Handwerk stärken – Liebscher: Für uns ist die Gleichbehandlung von handwerklicher und akademischer Ausbildung zentral
Redebeitrag des Abgeordneten Gerhard Liebscher (BÜNDNISGRÜNE) zum Antrag der AfD-Fraktion: „Zeit zu handeln – Das Handwerk stärken und von Bürokratieaufwand entlasten“ (Drs 7/16209)
89. Sitzung des 7. Sächsischen Landtags, Mittwoch 12.06.2024, TOP 24
– Es gilt das gesprochene Wort –
Sehr geehrter Herr Präsident,
werte Kolleginnen und Kollegen Abgeordnete,
es ist unerlässlich, dass wir die Attraktivität der beruflichen Ausbildung und Unternehmensgründung im Handwerk weiter voranbringen. Nicht ohne Grund haben wir entsprechend in dieser Legislatur den Meisterbonus auf 2.000 Euro verdoppelt.

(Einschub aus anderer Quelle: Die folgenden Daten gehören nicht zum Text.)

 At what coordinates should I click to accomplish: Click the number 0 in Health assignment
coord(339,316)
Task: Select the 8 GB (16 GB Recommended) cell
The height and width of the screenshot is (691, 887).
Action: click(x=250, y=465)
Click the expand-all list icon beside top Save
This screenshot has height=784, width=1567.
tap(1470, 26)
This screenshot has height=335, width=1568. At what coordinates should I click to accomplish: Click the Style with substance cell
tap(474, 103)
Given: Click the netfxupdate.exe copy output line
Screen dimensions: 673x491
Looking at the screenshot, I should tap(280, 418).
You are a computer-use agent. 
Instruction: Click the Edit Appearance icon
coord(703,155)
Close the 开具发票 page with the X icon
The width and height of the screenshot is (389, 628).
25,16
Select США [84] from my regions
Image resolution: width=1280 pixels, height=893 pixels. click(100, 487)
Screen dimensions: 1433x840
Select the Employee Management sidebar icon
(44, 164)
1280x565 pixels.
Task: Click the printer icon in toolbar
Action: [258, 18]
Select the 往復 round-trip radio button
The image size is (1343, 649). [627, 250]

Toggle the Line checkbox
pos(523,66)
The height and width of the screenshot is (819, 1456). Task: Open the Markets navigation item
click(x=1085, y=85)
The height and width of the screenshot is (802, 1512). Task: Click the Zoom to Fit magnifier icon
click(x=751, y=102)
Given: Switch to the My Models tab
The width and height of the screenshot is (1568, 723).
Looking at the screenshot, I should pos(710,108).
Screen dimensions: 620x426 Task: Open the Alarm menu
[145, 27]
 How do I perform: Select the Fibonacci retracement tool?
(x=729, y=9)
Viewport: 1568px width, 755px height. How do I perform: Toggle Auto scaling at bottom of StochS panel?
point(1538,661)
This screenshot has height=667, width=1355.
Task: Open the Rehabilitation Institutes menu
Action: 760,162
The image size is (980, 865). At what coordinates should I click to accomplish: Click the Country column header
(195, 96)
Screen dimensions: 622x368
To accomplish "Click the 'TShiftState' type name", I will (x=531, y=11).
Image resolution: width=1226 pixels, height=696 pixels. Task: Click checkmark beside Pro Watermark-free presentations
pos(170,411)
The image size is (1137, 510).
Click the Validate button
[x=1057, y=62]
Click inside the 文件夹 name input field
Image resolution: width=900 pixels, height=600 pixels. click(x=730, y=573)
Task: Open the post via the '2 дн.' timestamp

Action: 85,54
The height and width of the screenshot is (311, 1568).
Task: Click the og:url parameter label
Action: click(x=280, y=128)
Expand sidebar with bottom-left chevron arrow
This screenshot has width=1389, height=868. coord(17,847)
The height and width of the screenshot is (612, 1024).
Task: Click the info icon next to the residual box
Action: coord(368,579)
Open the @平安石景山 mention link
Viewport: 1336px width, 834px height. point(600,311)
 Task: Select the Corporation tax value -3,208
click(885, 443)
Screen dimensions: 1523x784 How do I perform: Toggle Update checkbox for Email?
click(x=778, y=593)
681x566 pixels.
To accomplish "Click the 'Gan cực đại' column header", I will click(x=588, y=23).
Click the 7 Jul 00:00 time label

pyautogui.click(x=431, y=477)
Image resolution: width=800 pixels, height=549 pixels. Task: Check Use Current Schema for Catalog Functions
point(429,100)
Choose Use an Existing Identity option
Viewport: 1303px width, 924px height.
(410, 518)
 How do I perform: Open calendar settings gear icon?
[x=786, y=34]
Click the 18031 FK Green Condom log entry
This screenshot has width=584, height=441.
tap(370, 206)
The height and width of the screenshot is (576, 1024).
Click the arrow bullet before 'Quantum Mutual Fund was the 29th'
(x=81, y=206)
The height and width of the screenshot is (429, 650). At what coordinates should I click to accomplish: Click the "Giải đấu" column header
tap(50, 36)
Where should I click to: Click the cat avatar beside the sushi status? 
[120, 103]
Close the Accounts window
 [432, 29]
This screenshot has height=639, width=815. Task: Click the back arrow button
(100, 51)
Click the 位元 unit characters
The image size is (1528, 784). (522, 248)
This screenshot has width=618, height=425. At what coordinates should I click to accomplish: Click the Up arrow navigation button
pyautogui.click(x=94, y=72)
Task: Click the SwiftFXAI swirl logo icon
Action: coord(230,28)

Doch es ist keine 1:1 Rechnung. Auswertungen von Meisterprämien – so zum Beispiel auch im Fall Bayerns – zeigen keine signifikante Erhöhung der Meister-Absolvent*innenzahlen. Ebenso die vorliegenden Erfahrungen aus Niedersachsen, wo eine Prämie von 4.000 Euro gezahlt wurde. Dies zeigt, dass diese Prämien nicht die gewünschte Wirkung hatten, wenn es darum geht, die Meisterzahlen in Mangelberufen zu erhöhen.
Wie immer ist die Situation eben viel komplexer als durch AfD abgebildet. Der finanzielle Aufwand für die Unternehmensgründung ist ja weitaus höher als die angebotenen Meister-Prämien. In Sachsen bieten wir daher attraktive Darlehensangebote an und auch unsere Gründungsförderprogramme kommen dem Handwerk zugute.
Doch Geld reicht an dieser Stelle nicht aus – die Wertschätzung für unsere Ausbildungsberufe muss gesellschaftlich wieder aufgebaut werden. Das Bewusstsein wächst, welche zentrale Rolle Handwerkerinnen und Handwerker in der Gesellschaft tragen. Das Bewusstsein wächst auch, dass eine Karriere im Handwerk auch finanziell attraktiver sein kann als ein x-beliebiger akademischer Abschluss.
Für uns BÜNDNISGRÜNE ist die Gleichbehandlung von handwerklicher und akademischer Ausbildung zentral – sowohl gesellschaftspolitisch als auch bildungspolitisch. Denn da ist noch Luft nach oben!
Wir wollen die Gleichbehandlung der beruflichen und akademischen Ausbildung erreichen und die Meisterausbildung kostenneutral anbieten. Der Meisterbrief soll nicht erst im Nachhinein prämiert, sondern von Anfang an und für alle Gewerke kostenneutral sein.
Das Aufstiegs-Bafög deckt bereits einen Großteil der Kosten. Und hier müssen wir zielgenau erweitern oder ergänzen. Und dafür braucht es Konzepte und keinen Populismus.
Sehr geehrte Kolleginnen und Kollegen,
die AfD fordert, die Vorverlegung der Sozialversicherungsbeiträge wieder rückgängig zu machen. In Sachen Bürokratie mag das verständlich sein, wenn auch von vielen Unternehmen die Berechnung am Monatsende durch entsprechende Software gelöst wird.
Doch was Sie nicht darstellen ist: Wie schließen Sie die Lücke von 27 Milliarden, die Sie damit in den Sozialkassen reißen? Es ist halt immer leichter, laut zu schreien als still zu machen.
Bürokratieabbau ist eine Sisyphusarbeit – und sie muss getan werden! Jahrzehnte ressortspezifischer Vorgaben lassen sich nicht im Handumdrehen bereinigen. Daher haben wir gerade auf Bundesebene mehrere Initiativen laufen oder verabschiedet, die konkret entlasten. Mit dem Wachstumschancengesetz des Bundes wurden die Buchführungspflichten angehoben, die Sie in Ihrem Antrag ansprechen, von 600.000 auf 800.000 Euro.
Die Verwaltungsvereinfachung erfordert ressortübergreifende Zusammenarbeit, Digitalisierung der Verwaltungsprozesse und gemeinsame Lösungen auch im Austausch der Länder und Kommunen zu finden.
Bundeswirtschaftsminister Habeck hat mit kleinteiligen Praxischecks ein Angebot gestartet, was tiefgreifend und branchenspezifisch zu Bürokratieabbau führt. Wir BÜNDNISGRÜNE wollen die Praxischecks nach Sachsen holen und die Kommunikation der Verwaltung mit der Praxis verstärken.
Wir halten die AfD-Lösungen für verkürzte Scheinriesen und lehnen den Antrag ab.